What you’re asking for can not be done on a budget. If this is a need, take half that money and spend it on a generator.
Refrigerator - 780 watts / 6.5 amps
Small Freezer - 138 watts / 1.15 amps
Radiant Heater (on the low setting) - 750 watts / 6.25 amps
- OR -
Ceramic Heater - 400 watts / 3.33 amps
The amps you seem to showing are 120 VAC amps, so with the amps from a solar panel to a 12 volt battery would be 10 times what you listed.

The battery is the biggest cost to each build. THe money you save with only going with 400 watts of panels wil be insignificant compared to the cost of a battery to run a 500 watt heater through a 14 hour night in the winter.

Get a kilowatt meter and plug those devices in a week at a time to see the watt hour rating. That will give you an idea of how much energy you need.

Drop the 500 watt heater and get a diesel heater or a kerosene heater, and then you may find the rest of the power requirements can be met. I think after you get your watt hours for the fridge and freezer, you’ll see they don’t come close to 900 watts per hour on average.
 
I'm using a space heater and on the lowest setting it uses 400w. Just trying to help here.
 
You mentioned me getting 2 panels to add to my existing 4 (which would be 6 total), but then you said that would be a 3s/2p setup. Isn't that 5 panels? So I'm a bit confused there.

Nomenclature clarification: $s/$p is a term used when talking about combination series & parallel. In this example 3s/2p is 3 panels in series to form a "string", then putting 2 strings in parallel. 3series/2parallel = 6 total panels.

As another example, when I get to camp I'll be installing a 3s/3p array, so 3 panels in series per string, 3 strings in parallel for 12 panels total.

What you NEVER want to do, unless you just nailed the lotto and found the perfect panels, is mix & match numbers of panels. If you had 5 panels and did 3 in series, you wouldn't want to put the other 2 in series and parallel it up. If you're ever in the situation where you have mismatched panels, the only realistic and safe way to use them is putting the oddball panels on a separate charge controller and connecting multiple charge controllers to the battery bank. It happens all the time, not a big deal.

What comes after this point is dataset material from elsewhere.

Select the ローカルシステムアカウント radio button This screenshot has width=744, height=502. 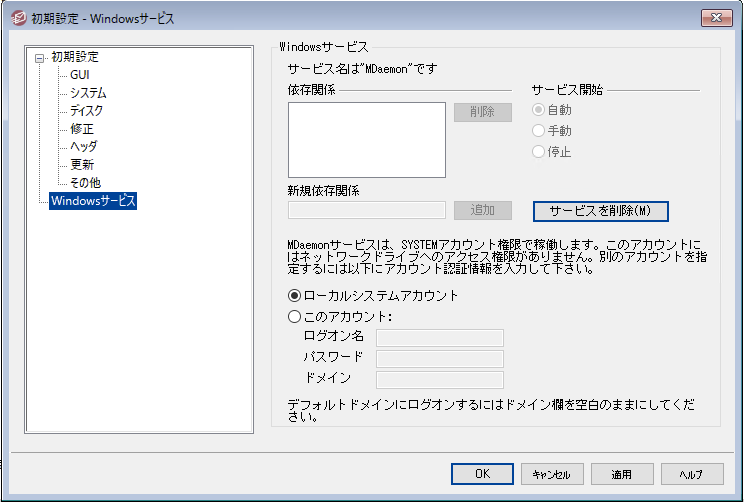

As for why you keep getting people saying it's impossible, it's all about the math in solar stuff. That little heater at 400w for 24 hours would eat 9,600 watt hours, which on a 12v battery is 800Amp Hours of battery power assuming perfect conversion (which isn't real). Even if you went with the cheapest flooded lead acid batteries out there, you would need 14 batteries which even using WallyWorld Specials is $1400.

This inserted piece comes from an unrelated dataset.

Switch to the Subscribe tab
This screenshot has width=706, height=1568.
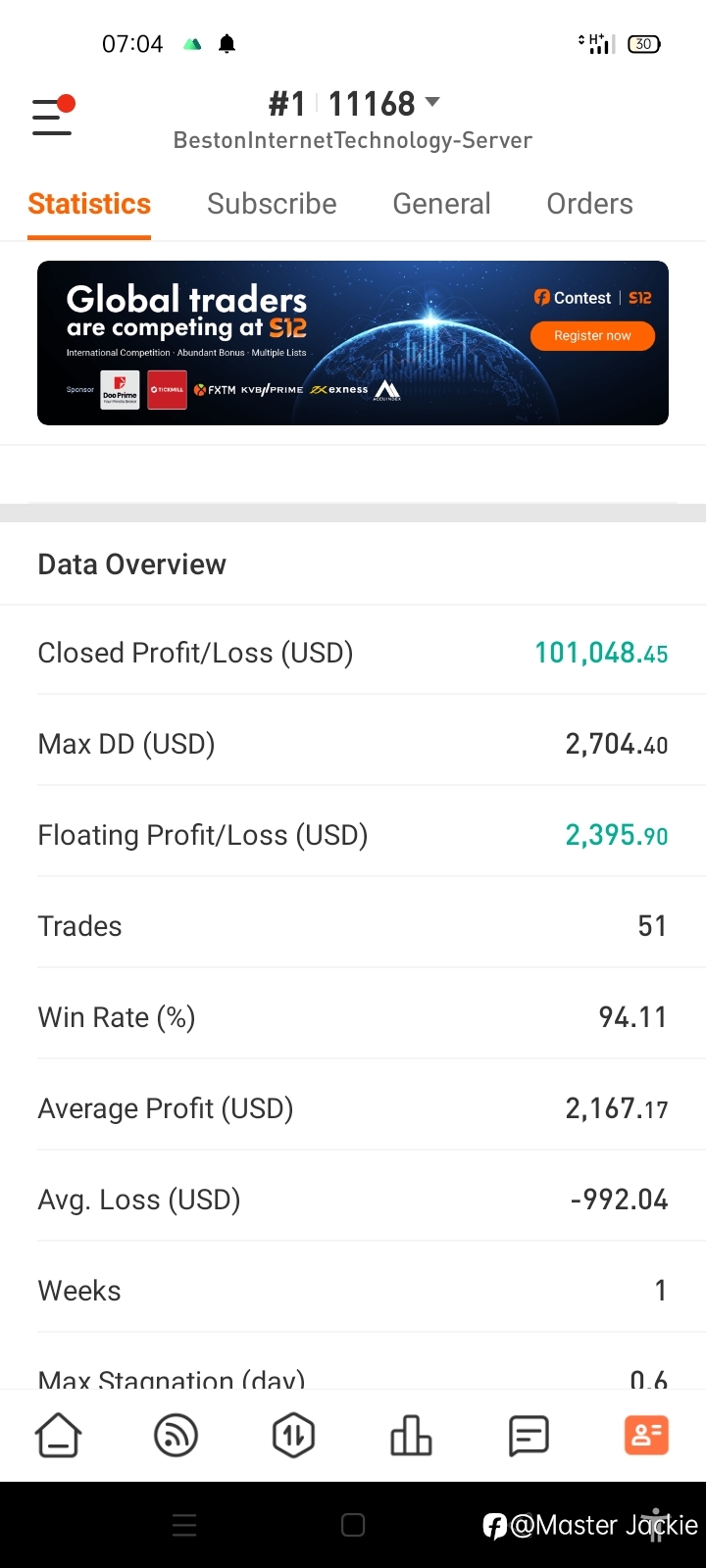click(x=272, y=204)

Or 8 Lithium batteries (since you can use more power out of Lithiums) at about $500ea...

And that's not counting in anything else you might want to use. With your panels you'll need about 30 hours of direct-no-cloud-perfect-angle-bright sun to recharge the batteries, which again never happens. Although, if you do get 30 hours of sun in a day, PM me. :)

If you can replace the heater with a propane or diesel version (I use the diesel Parking Heaters you see all over YouTube at my camp, LOVE 'EM!) and get a good long run of what the fridge & freezer & lights do over the course of a week then your power needs will drop SIGNIFICANTLY and it's plausible.

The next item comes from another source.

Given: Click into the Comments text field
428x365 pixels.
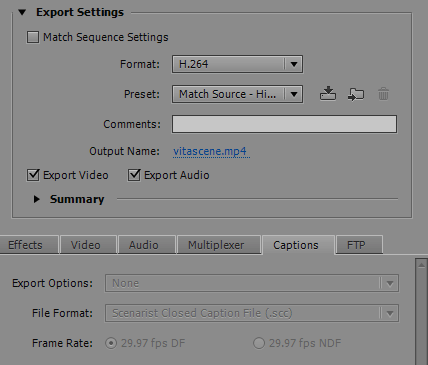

As much as we all like solar here, that's kinda in the name, you would be much more cost effective to pop over to Home Depot and get a Champion 2500 Dual-Fuel for about $600 and a big propane tank to feed it for a couple hundred dollars filled and that gets you enough power to keep the birds warm AND the lights on for about half your budget.
 
I was told with my 360Ah LFP batteries that I can power my 400w space heater for 8 hours.
 
I am likely not as expert as some who have posted but I was happy to read you scrapped the heaters. I don't know how many birds or the type but there are 12 volt bird warmers available that would likely not tax your system. Just food for thought your refrigeration and freezing appliances are burden for a small solar backup.